Your paragraph about the “data from the new IPCC” is pure denialist horse manure — absolute bunk. The Arctic ice cap is melting much faster than expected. The net energy imbalance of the Earth remains distressingly positive, and that added heat MUST go somewhere — whether or not you or the Wall Street Journal are willing to admit it.
Apartheid was ended only after the blood of an enormous number of innocent people was shed. It was advocated by a tiny minority of people who ran a totally insignificant nation on a far-away continent.

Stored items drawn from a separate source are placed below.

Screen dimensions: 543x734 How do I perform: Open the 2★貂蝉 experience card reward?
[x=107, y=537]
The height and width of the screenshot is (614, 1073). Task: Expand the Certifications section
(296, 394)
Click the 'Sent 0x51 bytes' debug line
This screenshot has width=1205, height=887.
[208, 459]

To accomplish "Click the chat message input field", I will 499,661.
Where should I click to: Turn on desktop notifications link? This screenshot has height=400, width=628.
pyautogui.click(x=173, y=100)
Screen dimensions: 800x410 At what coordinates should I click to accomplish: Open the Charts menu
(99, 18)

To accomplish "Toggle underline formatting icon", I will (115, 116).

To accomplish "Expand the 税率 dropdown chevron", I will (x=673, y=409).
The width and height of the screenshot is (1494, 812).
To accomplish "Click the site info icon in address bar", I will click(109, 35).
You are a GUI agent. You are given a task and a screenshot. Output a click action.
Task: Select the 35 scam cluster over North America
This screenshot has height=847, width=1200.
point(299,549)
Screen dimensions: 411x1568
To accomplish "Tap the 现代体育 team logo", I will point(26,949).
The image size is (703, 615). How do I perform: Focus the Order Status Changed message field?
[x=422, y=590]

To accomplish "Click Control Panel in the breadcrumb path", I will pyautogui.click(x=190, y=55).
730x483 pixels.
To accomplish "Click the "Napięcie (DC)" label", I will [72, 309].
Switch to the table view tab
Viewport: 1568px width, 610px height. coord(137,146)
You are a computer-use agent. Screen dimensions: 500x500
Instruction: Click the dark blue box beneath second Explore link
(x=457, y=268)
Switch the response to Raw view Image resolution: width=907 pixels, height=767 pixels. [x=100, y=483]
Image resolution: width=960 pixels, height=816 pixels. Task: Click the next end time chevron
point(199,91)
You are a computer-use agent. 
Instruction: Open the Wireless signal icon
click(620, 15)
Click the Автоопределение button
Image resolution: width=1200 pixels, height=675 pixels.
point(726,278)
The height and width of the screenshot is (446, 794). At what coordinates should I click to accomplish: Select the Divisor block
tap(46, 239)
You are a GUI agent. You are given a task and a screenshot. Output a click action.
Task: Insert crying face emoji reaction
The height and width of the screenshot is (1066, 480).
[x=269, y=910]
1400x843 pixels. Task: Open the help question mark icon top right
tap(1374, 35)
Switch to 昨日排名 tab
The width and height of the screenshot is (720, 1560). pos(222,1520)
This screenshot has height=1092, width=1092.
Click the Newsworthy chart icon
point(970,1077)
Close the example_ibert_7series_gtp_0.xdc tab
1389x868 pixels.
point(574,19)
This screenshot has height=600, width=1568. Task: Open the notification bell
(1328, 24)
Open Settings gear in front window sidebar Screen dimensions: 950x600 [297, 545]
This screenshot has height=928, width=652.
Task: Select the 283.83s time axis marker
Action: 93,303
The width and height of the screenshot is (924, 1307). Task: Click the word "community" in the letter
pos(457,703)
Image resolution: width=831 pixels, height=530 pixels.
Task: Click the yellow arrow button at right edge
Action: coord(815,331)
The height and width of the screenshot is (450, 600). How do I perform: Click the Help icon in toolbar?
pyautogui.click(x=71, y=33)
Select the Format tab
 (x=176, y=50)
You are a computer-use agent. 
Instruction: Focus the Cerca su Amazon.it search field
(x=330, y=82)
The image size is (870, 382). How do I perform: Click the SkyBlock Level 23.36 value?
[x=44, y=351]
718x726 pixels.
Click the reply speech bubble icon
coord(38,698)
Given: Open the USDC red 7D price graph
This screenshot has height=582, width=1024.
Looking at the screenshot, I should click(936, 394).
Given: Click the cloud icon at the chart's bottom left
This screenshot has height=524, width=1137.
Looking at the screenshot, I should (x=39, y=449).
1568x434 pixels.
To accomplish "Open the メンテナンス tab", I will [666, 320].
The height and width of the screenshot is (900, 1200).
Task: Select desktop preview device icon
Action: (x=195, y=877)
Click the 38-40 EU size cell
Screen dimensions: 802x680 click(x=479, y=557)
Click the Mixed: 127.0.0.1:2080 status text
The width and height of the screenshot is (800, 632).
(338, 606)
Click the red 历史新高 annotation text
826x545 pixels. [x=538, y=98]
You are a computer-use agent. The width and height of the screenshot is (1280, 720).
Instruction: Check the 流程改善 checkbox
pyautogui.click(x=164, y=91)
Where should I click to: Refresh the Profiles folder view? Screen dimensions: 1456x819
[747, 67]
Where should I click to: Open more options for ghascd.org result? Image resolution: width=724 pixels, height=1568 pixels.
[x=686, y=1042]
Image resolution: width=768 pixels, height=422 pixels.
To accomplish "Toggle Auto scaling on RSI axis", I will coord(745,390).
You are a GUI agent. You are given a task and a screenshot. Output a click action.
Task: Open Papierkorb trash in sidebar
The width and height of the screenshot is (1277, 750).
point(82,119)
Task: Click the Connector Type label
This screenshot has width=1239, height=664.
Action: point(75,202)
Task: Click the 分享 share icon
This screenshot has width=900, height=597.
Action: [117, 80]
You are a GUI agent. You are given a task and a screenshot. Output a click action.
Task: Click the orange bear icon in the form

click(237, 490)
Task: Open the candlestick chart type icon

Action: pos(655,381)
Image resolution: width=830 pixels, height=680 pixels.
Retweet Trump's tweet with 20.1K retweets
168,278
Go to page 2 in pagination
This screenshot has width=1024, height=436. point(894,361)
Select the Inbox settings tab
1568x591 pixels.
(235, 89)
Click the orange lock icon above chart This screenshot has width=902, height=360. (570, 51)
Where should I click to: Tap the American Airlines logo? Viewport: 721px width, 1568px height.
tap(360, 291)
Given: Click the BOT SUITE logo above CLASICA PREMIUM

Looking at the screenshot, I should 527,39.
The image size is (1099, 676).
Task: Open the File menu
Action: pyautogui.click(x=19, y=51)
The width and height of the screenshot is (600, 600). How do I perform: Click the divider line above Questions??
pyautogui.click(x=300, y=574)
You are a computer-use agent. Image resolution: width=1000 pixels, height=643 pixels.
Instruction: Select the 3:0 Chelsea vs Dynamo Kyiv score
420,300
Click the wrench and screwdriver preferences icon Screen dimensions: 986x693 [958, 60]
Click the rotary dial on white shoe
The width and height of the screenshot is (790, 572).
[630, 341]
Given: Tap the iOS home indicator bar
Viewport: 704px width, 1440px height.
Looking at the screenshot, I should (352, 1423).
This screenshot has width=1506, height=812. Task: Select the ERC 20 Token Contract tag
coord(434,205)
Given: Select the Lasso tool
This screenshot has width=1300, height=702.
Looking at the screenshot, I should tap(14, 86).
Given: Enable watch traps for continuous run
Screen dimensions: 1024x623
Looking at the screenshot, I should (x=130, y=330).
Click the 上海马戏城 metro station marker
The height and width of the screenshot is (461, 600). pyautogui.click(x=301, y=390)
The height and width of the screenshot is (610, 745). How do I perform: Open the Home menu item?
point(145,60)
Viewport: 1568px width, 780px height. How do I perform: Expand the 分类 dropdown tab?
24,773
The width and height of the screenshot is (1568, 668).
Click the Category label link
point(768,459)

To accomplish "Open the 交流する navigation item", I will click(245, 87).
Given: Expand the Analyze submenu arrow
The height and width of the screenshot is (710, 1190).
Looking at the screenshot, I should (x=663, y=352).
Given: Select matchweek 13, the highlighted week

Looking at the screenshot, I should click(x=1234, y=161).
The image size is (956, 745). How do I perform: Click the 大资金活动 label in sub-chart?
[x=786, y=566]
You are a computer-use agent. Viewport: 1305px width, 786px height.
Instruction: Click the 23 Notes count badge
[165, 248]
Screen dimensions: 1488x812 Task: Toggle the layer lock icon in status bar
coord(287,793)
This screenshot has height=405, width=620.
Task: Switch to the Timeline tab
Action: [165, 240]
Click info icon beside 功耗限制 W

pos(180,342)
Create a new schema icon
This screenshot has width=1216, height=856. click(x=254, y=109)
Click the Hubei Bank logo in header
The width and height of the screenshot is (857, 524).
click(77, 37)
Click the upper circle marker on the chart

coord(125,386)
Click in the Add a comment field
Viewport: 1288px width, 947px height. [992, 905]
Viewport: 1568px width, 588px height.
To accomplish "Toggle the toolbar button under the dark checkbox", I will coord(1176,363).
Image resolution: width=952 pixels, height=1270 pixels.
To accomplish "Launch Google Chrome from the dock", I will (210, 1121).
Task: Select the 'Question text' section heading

The most significant difference between Apartheid and CO2 emissions is that the target of the former was somebody else.
I think you fail to realize the extent to which future generations absolutely WILL hold you, me, and the rest of us morally responsible for the clear evil of global warming. Some of us are accustomed to asking the fair — even if rather accusatory — question of “What moral responsibility did the German public have for the immorality of the Holocaust?”.
Our progeny will almost certainly ask the same question of us regarding global warming. Commentary such as yours will not help our defense.
kbusch says
You might, before stating things with extreme certainty, like use the Google.
I won’t quote the whole article which then goes on to connect this with the Assad regime.
Your style of certainty when you don’t exactly seem to know what you’re talking about would seem to undermine your other excessively certain statements.
If certainty were proof, which it isn’t, you’d win every argument.
kbusch says
This is remarkably ahistorical. There were lots of lividly anti-communist Republicans who were quite against boycotts to end apartheid.
Why are you so certain?
SomervilleTom says
Five will get you ten that bostonshepherd opposed the divestiture movement while apartheid was still active.
kbusch says
You arrive at this certainty at the basis of trickles. Trickles?
On the one hand, we have the jet stream wobbling all over the place producing extreme weather events at a heightened rate. We have had 341 consecutive months of above average temperature. We have increased desertification. We have stark decreases in Arctic ice — especially if don’t measure just against 2012 which had the least ice of any year ever. We learn that Greenland has water under much of it making the ice there that much more susceptible to melting. We have the unknown effects of permafrost melts and changes to ocean currents.
And you’re saying with Extreme Certainty Because You Know Exactly What’s What Unlike Liberals Because Your Are Like Supersmart and on the basis of trickles, that well we should worry more about the short term economic effects of carbon mitigation than about carbon mitigation.
Well, gee, if you’re so certain, I’m completely convinced!